I share my internet with 5 other house mates, I'm wanting to secure myself from them or anyone sharing the same internet connection.
So if i use a router in client mode connected to the main Access Point, then connect my devices with ethernet cables to the router, is this definitely secure since it's on it's own subnet?
So i'm more or less wanting to no if this is a bulletproof method for using shared internet connections when needing to isolate yourself with the assumption of the networks been untrusted,
would I be correct in assuming as long as they don't no the router login details then it's secure from them changing anything? would the only thing they can see in the router is the i.p address of the router connected.

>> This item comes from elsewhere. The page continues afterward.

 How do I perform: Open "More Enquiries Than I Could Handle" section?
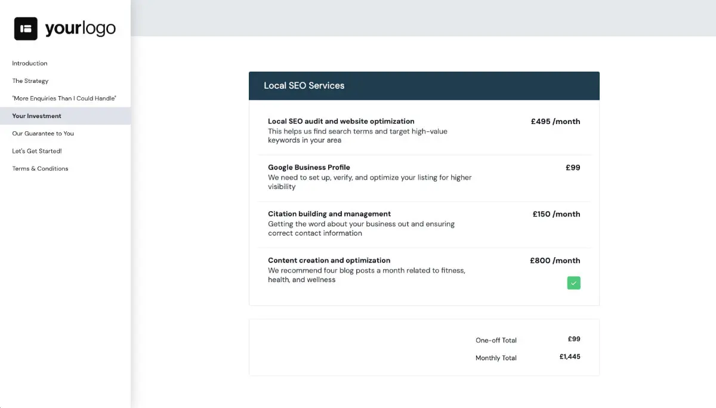tap(64, 98)
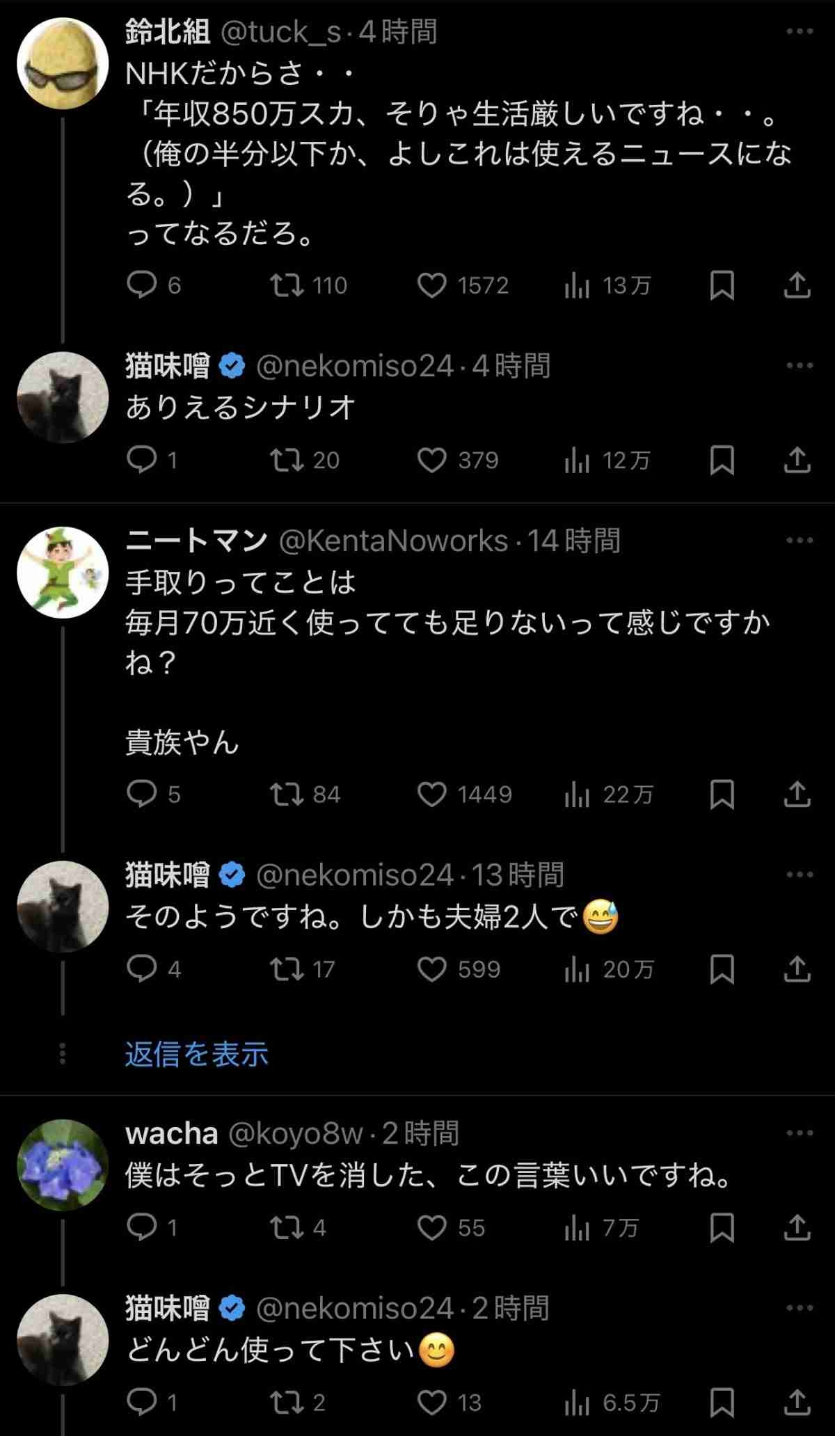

Last thing would be if this is secure would the same thing apply to setting up VAP setting up wireless connections along side client mode since primarily you can only use ethernet cables
Thanks i'm fairly new to all this terminology ect when you mention wan i assume you mean, this should be just as secure as for comparisons sake two separate houses with their own separate Internet connections
I do have some questions, my understanding is using client mode means that the wireless portion, that connects to the access point is on a different subnet then lan side of things where using the ethernet cables
does this mean that anything like wireshark wouldn't, be able to spy monitor on the wireless connection? i believe everything gets passed from the wireless subnet to lan subnet preventing the wireless traffic been exposed the same way that normal wireless connections have issues with?

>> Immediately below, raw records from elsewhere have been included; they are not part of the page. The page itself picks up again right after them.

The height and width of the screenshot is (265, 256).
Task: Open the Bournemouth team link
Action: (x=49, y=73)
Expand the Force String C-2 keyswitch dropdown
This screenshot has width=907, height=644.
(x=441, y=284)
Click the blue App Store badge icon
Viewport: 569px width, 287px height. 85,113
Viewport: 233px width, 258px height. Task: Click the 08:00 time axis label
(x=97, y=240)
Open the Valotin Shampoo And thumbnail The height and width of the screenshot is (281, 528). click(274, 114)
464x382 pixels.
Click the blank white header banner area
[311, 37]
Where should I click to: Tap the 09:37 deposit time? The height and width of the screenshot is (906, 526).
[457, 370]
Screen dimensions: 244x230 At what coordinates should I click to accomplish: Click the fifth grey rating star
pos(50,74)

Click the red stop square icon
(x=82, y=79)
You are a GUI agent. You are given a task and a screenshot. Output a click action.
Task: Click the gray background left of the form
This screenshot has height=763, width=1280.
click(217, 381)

they just didn't really explain if that's the reason are they suggesting if you were on a network with no protection without a vpn that someone couldn't monitor your wireless traffic because it's been passed from a it's own wireless subnet onto the lan subnet maybe i'm miss understanding
the other confusing things and I've looked for answers by default in client mode under wireless basic settings when you tick advanced
where it has Network Configuration it is set to Bridged mode i looked it up seems people were saying no official documentation had been released as to what this is for I turned it off then can see these settings
Multicast forwarding
Masquerade / NAT
Net Isolation
Forced DNS Redirection
IP Address
Subnet Mask
i'm not sure what Masquerade / NAT, Net Isolation, Multicast forwarding are
one other thing I see there is AP Isolation I turned on which stops wireless devices communicating I assume this is mostly used when using the device as a router and not a client mode?
when it's turned off i can access the main access point from my computer but my understanding is no devices connected to the main access point can access my subnet so in my situation is having it turned on adding any type of security stopping them communicating with me or just preventing me from logging into the access point from my computer
these seem to be the main things keeping me from feeling confident about everything been configured correctly
WAN (wide area network, the internet, public network, or in some cases just the network NATed by yours)

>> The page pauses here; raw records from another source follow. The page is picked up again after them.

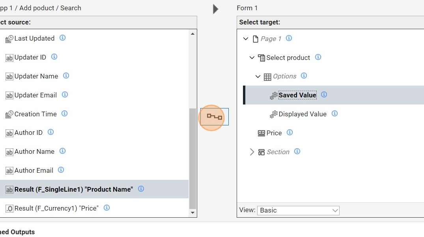
Task: Collapse the Select product node
Action: coord(252,58)
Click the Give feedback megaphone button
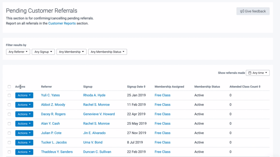The image size is (280, 157). [253, 11]
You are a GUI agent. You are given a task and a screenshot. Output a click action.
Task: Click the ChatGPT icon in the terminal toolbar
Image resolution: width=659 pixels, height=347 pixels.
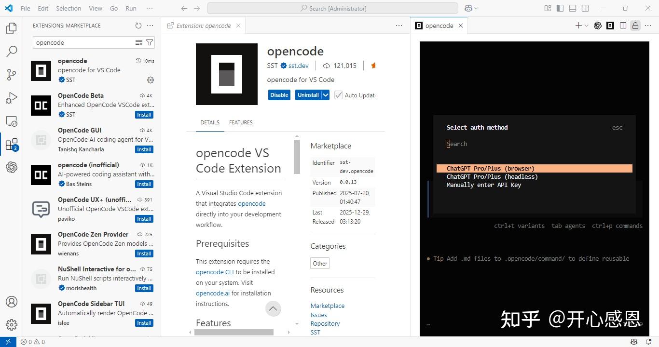[x=598, y=26]
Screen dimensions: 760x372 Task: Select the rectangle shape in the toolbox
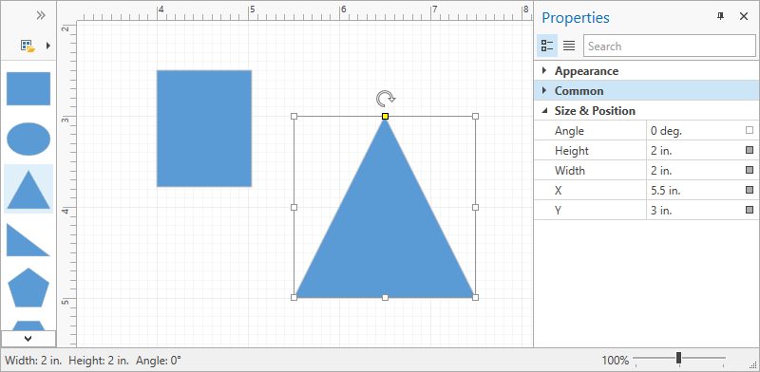pos(29,88)
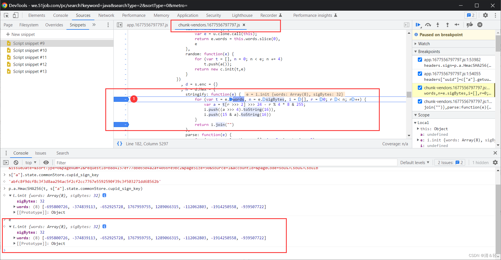Deactivate all breakpoints icon
The height and width of the screenshot is (260, 501).
point(470,25)
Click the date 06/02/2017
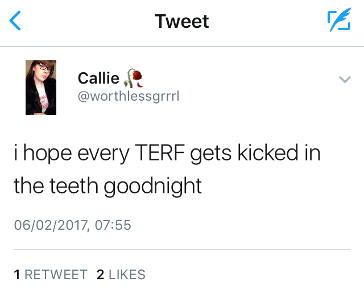 50,226
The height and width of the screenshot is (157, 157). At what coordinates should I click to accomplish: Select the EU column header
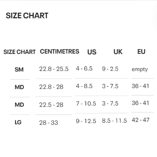142,52
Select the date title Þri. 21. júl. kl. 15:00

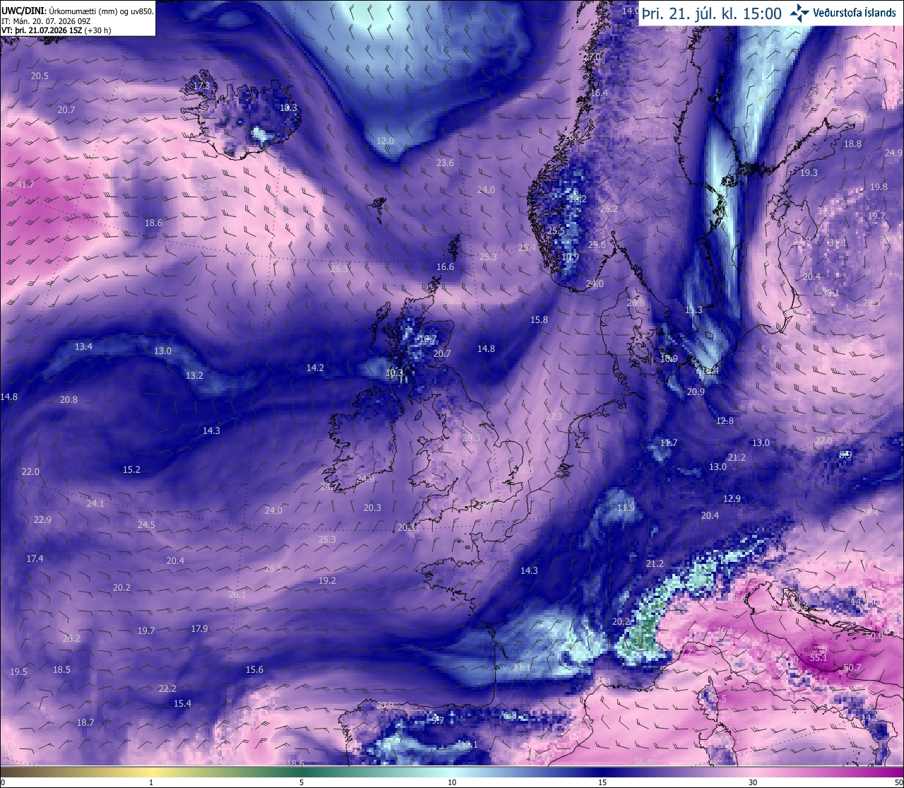point(711,13)
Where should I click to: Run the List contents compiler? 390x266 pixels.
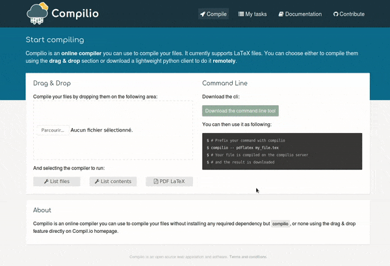pos(113,182)
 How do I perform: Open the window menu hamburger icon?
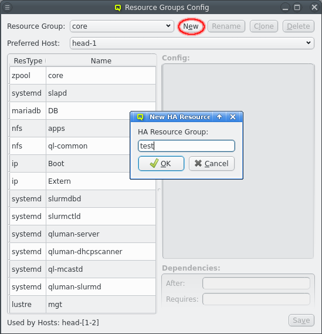tap(7, 8)
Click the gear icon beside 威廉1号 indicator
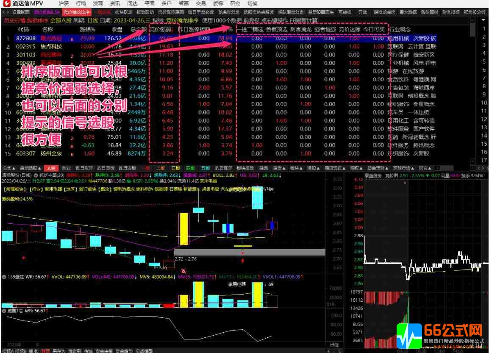The width and height of the screenshot is (489, 353). (5, 311)
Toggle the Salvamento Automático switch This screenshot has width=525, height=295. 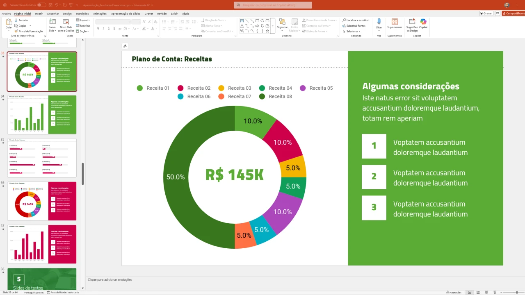click(x=41, y=5)
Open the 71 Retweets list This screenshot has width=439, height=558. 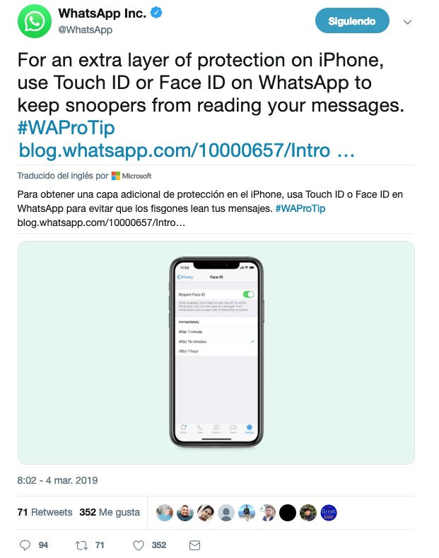pos(45,512)
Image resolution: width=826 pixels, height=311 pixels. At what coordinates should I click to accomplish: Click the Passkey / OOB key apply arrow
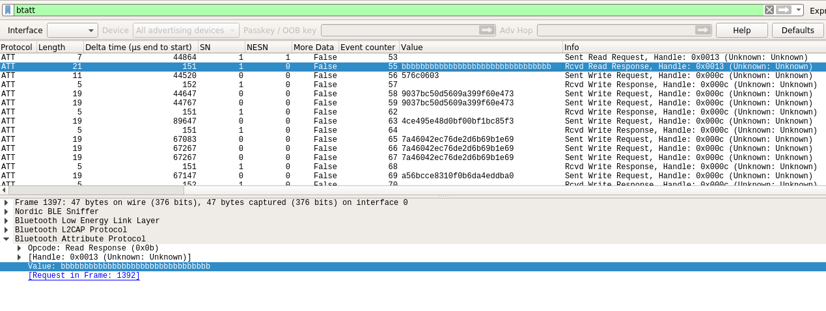pyautogui.click(x=487, y=30)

In client mode or repeater mode the physical wireless interface becomes the WAN connection just like a normal WAN port would be. In this type configuration you can also assign WAN port to switch and have 5 LAN ports.
AFAIK most of the dd-wrt wiki info is fairly good on these subjects.
Since configuration and terminology differs on different routers (broadcom / atheros) I suggest you ask specific questions in the appropriate forum.
And yes you can also incorporate more firewall rules to block whatever you want blocked.